# [What you will do]
Rewrite the listing below from the line containing "805x416 pixels. Task: Open" down to the line containing "click(x=188, y=14)", substituting "bookings" for "appointments" and keeping everything else the same. Leave out the pictures.

# [Data provided]
* * *

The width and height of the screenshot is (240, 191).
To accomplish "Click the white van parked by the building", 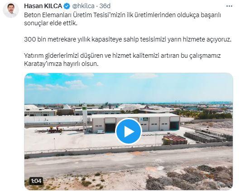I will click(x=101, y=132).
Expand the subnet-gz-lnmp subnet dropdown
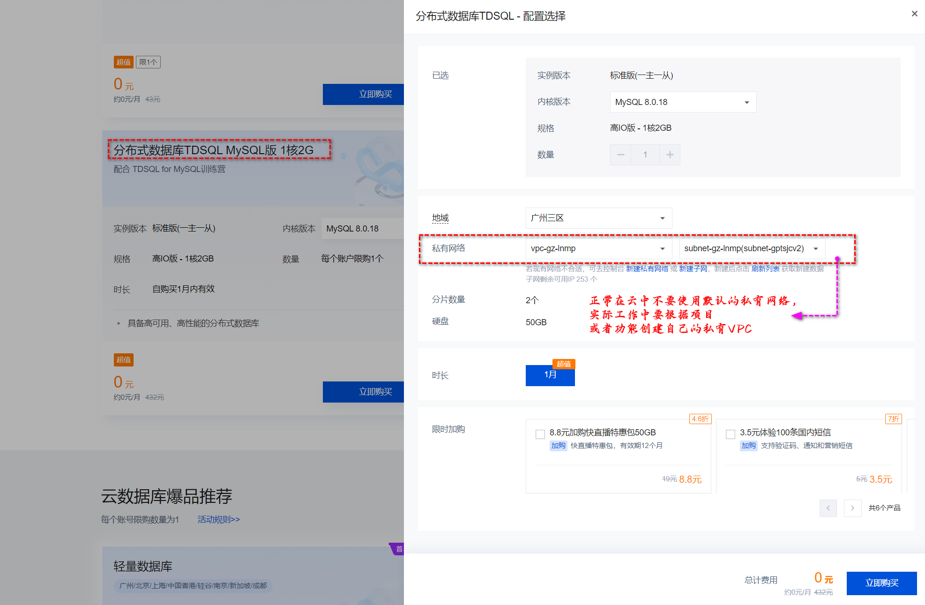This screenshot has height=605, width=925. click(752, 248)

* * *

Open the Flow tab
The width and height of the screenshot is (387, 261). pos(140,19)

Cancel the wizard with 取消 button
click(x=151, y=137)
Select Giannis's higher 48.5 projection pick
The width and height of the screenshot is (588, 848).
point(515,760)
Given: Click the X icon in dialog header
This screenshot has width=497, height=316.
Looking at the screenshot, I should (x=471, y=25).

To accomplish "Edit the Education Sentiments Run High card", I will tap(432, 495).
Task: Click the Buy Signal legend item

* * *

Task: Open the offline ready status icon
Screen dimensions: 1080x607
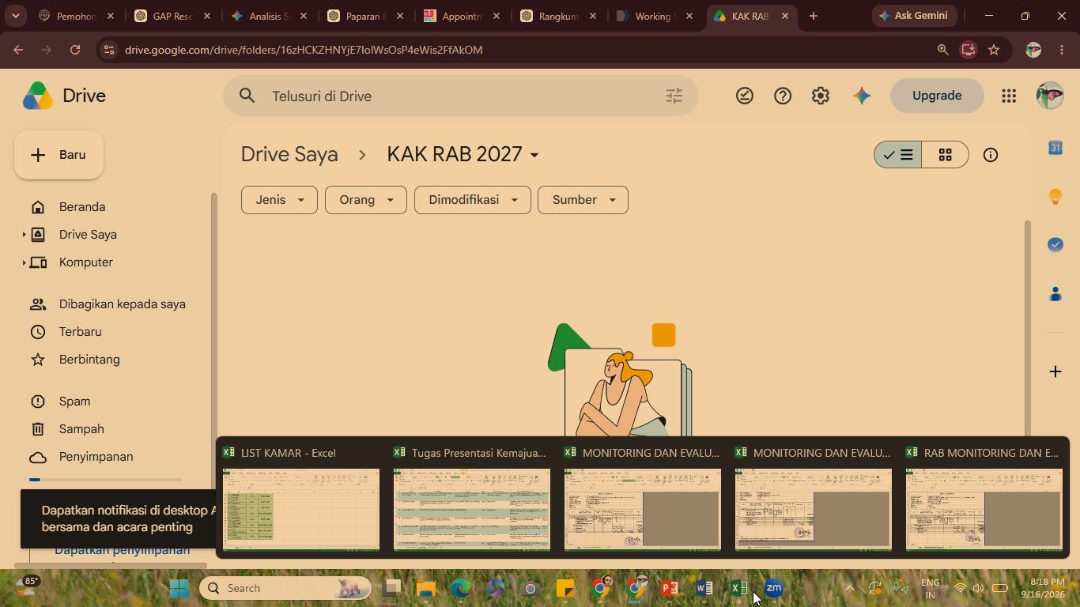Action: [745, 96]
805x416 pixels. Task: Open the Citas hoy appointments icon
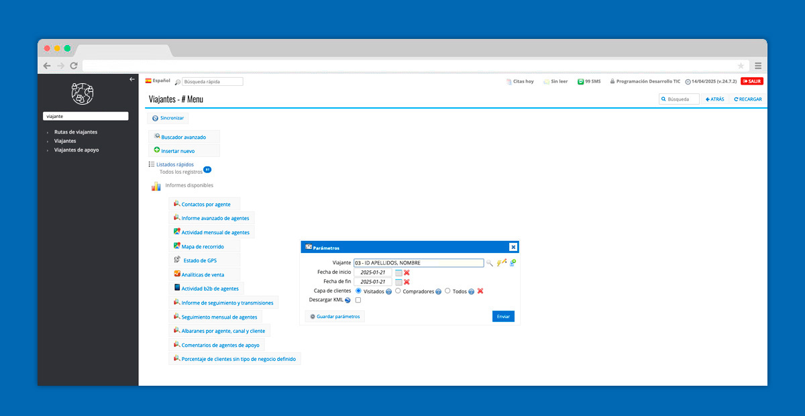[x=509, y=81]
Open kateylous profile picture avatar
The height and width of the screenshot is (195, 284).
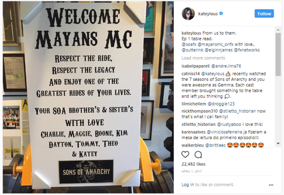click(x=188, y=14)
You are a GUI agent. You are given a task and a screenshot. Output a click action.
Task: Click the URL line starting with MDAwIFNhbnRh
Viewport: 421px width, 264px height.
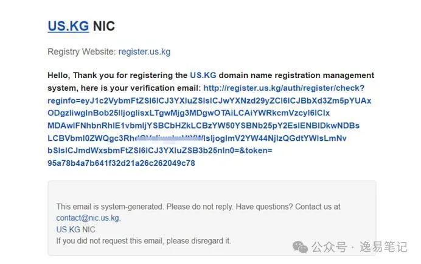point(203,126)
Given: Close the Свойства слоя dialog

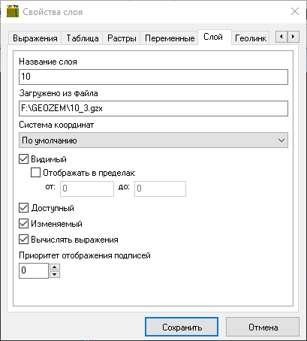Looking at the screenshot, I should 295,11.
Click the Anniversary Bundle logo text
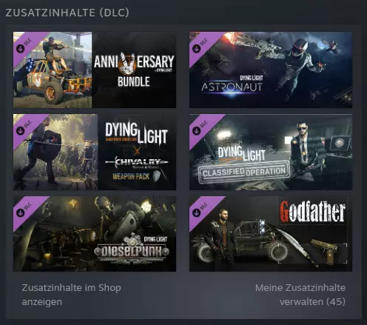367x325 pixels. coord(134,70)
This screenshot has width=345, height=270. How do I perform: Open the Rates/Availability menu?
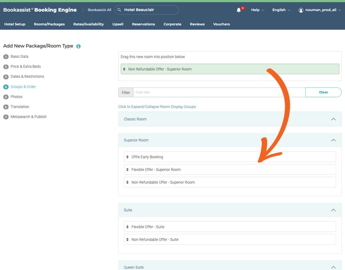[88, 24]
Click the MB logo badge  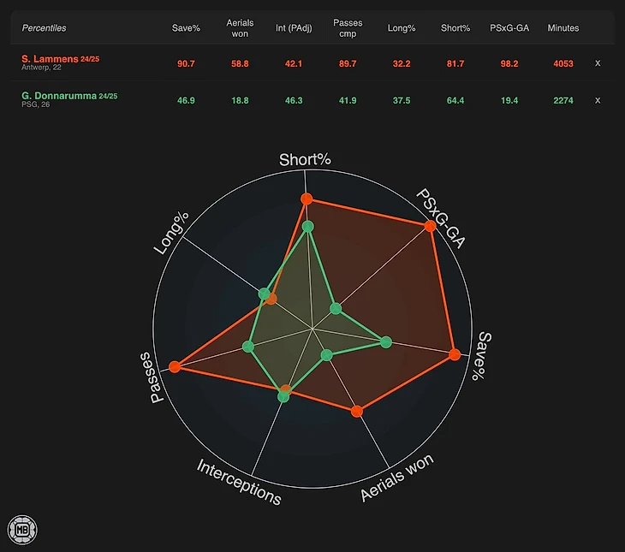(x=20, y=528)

* * *

# [Correct response]
805x416 pixels. Task: Open the Citas hoy bookings icon
[x=509, y=81]
Open kateylous profile picture avatar
The height and width of the screenshot is (195, 284).
click(x=188, y=14)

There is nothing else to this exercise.